** SUPPLIED MATERIAL follows **

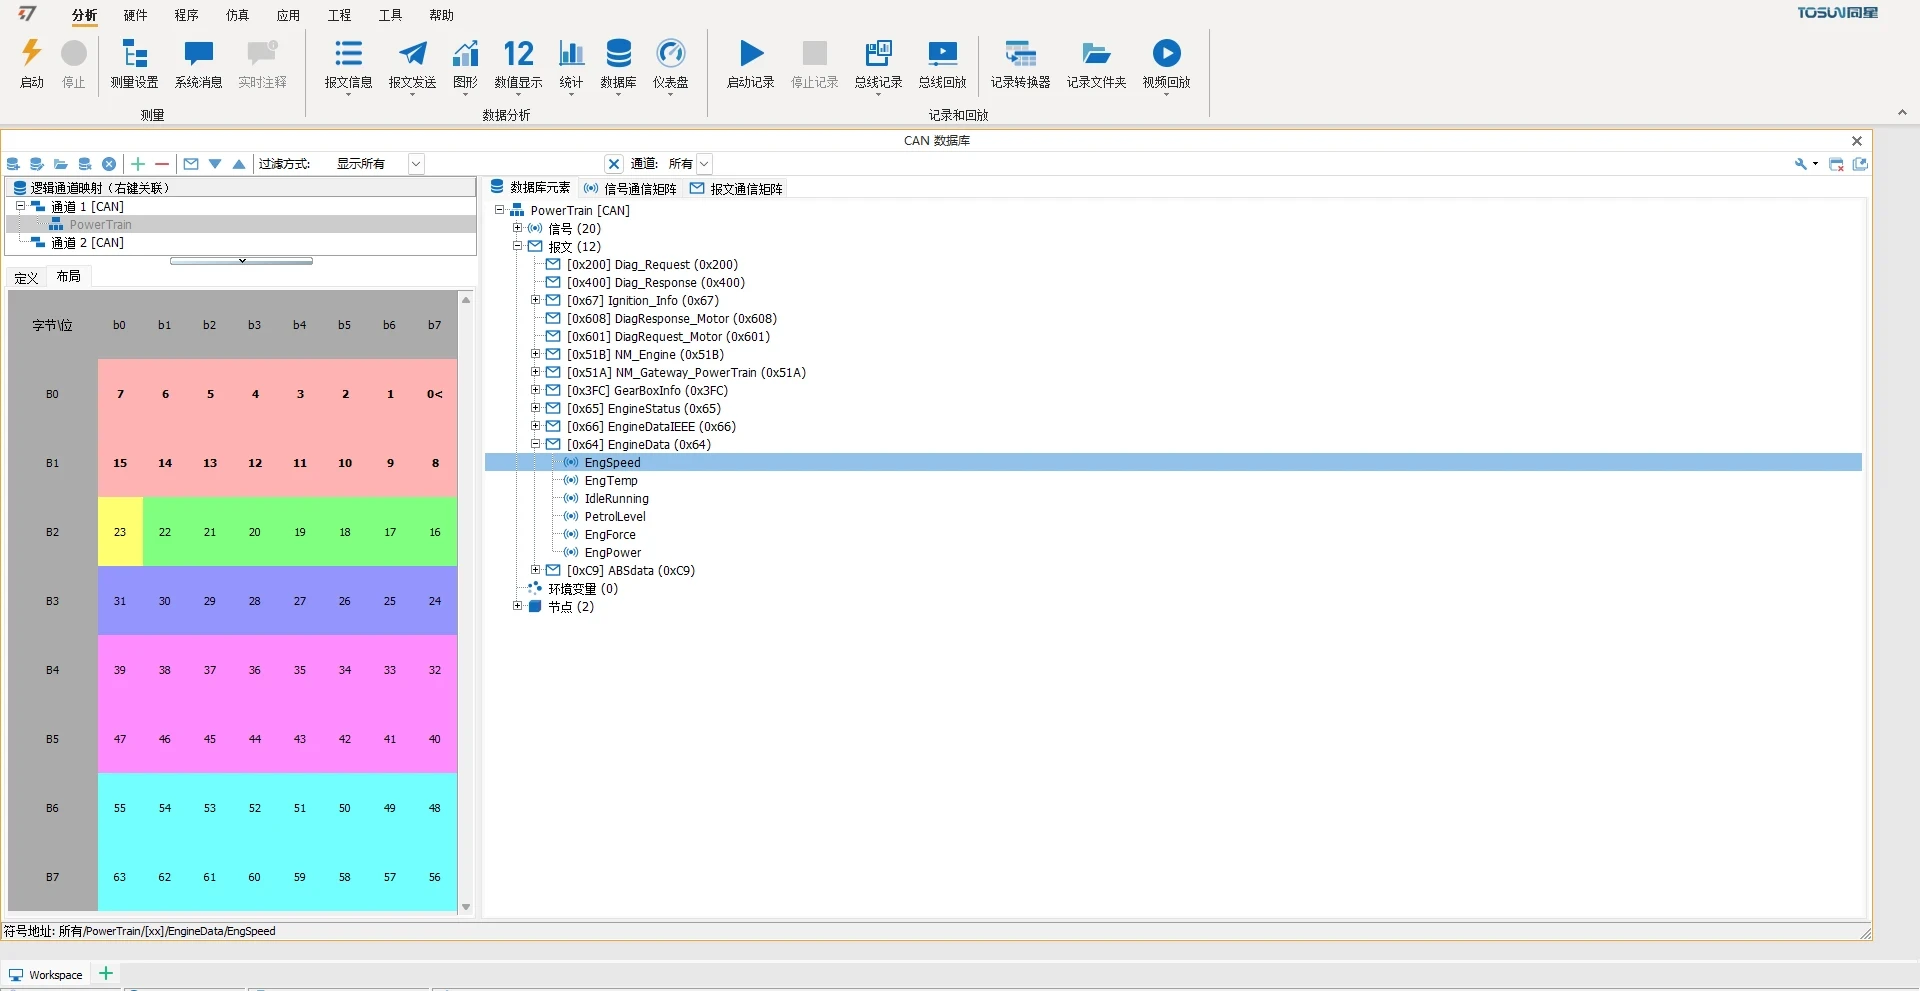Click green plus icon in database toolbar
Image resolution: width=1920 pixels, height=991 pixels.
pos(138,164)
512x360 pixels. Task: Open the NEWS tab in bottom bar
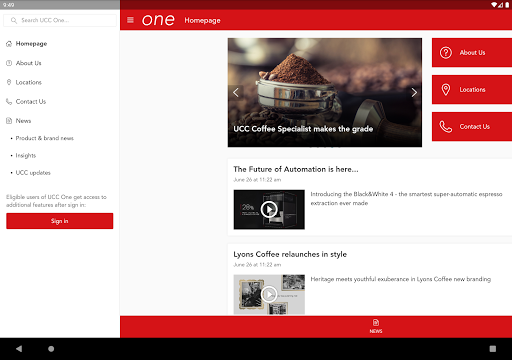(376, 327)
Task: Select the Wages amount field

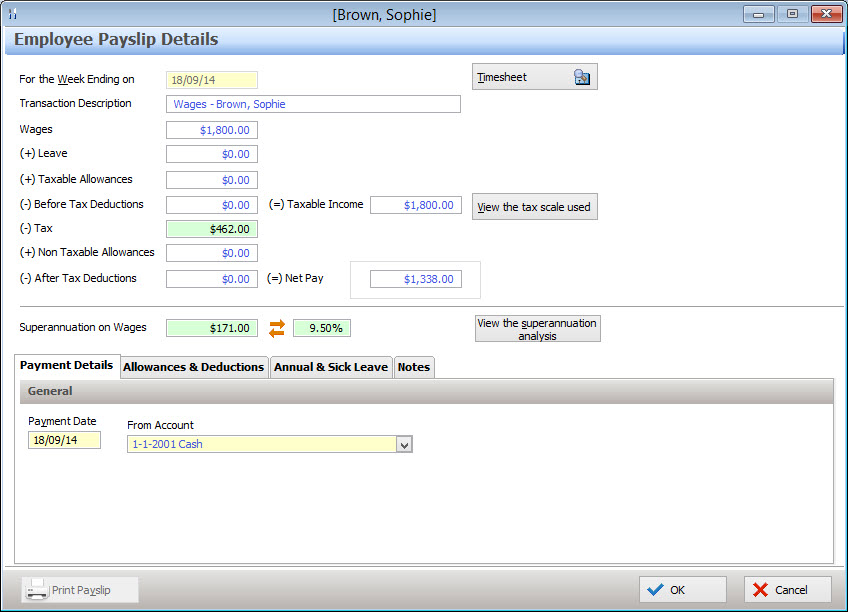Action: 211,129
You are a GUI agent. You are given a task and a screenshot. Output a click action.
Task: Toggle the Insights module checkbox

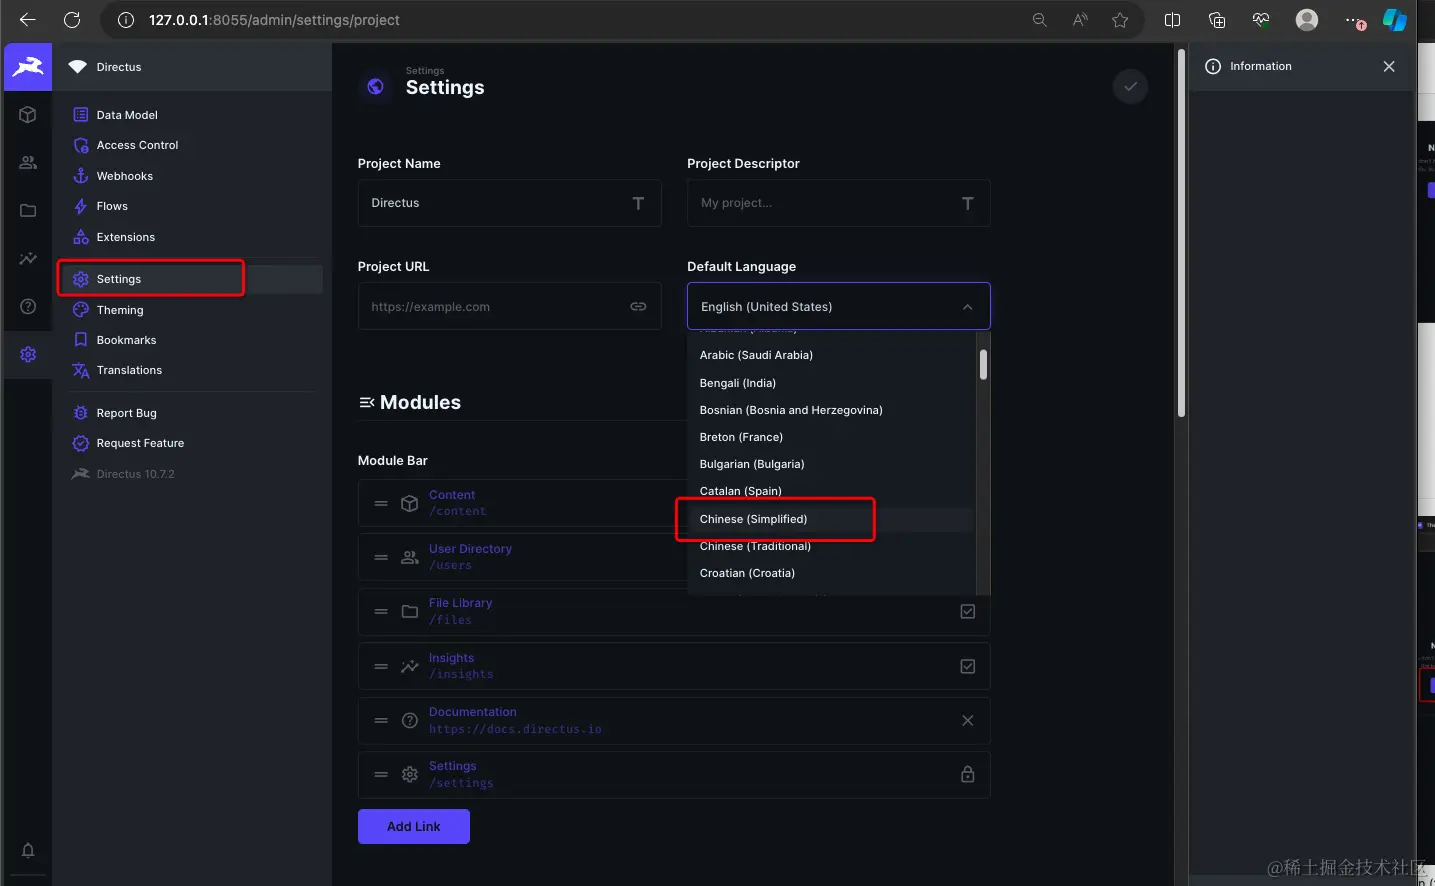tap(968, 666)
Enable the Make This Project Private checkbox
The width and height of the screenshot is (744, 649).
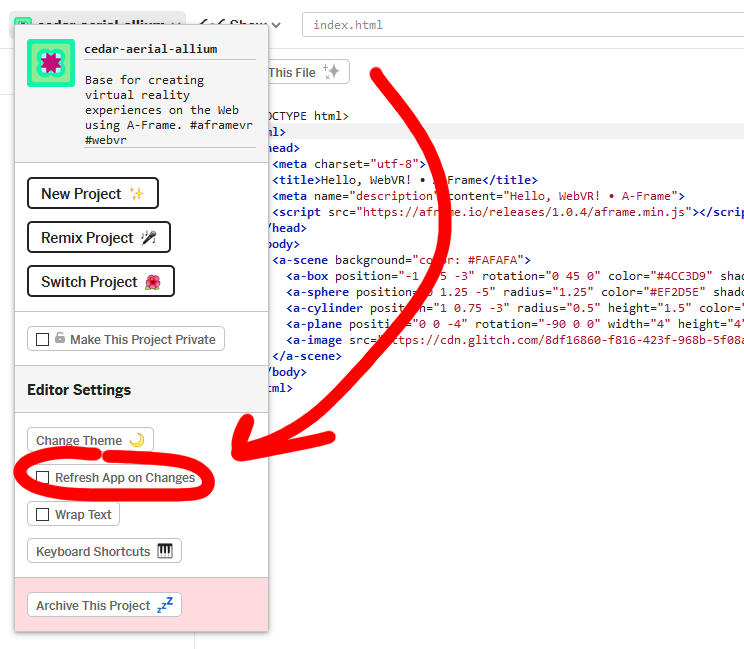[42, 340]
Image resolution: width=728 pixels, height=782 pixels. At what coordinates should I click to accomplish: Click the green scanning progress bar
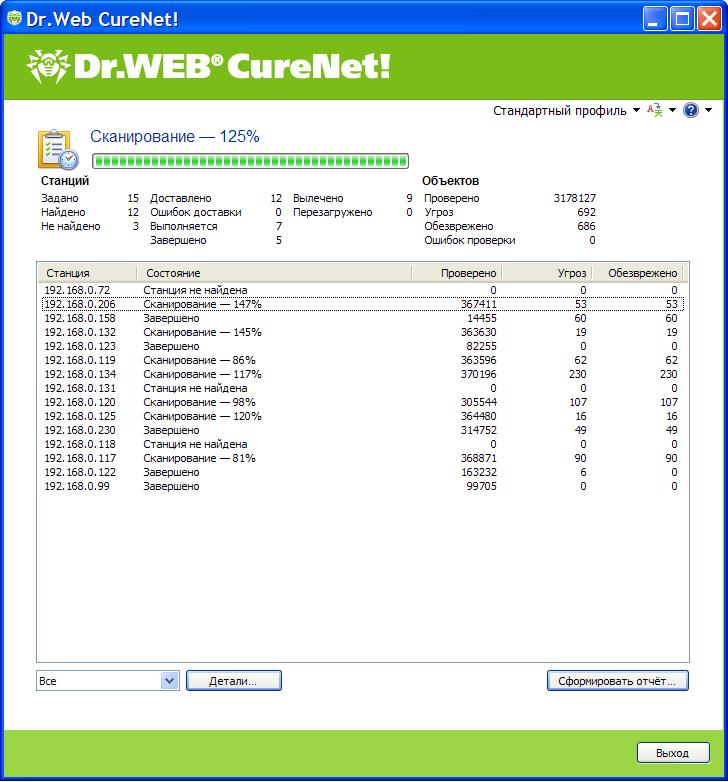pyautogui.click(x=250, y=161)
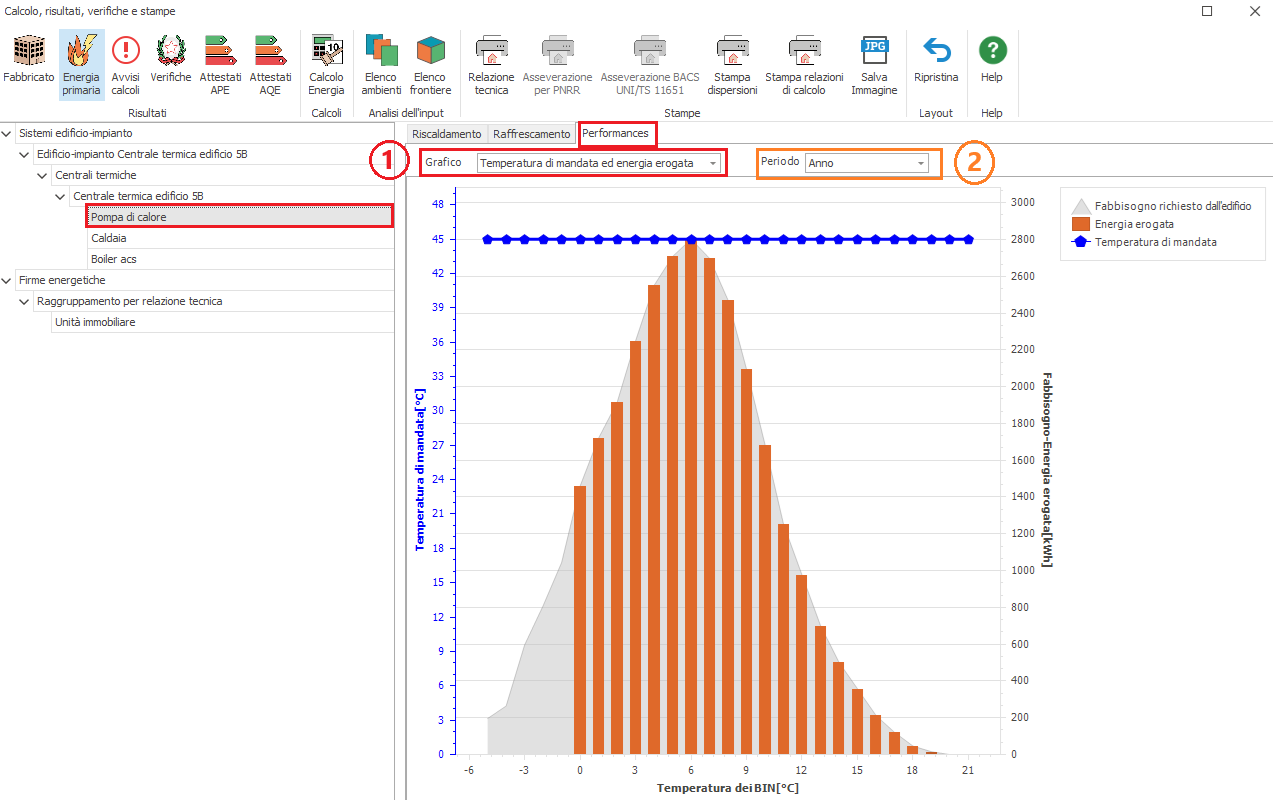Open Elenco frontiere list

pos(430,59)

** End of SUPPLIED MATERIAL **

THE TASK: Begin with the line that has "You are a GUI" and continue to the last line of the entries, printing each line exactly and nothing else; include both ends and skip the pictures.

RESULT OF THE TASK:
You are a GUI agent. You are given a task and a screenshot. Output a click action.
Task: Toggle the Insights module checkbox

tap(968, 666)
Enable the Make This Project Private checkbox
The width and height of the screenshot is (744, 649).
[42, 340]
Image resolution: width=728 pixels, height=782 pixels. At what coordinates should I click to accomplish: Click the green scanning progress bar
pyautogui.click(x=250, y=161)
Open Elenco frontiere list

pos(430,59)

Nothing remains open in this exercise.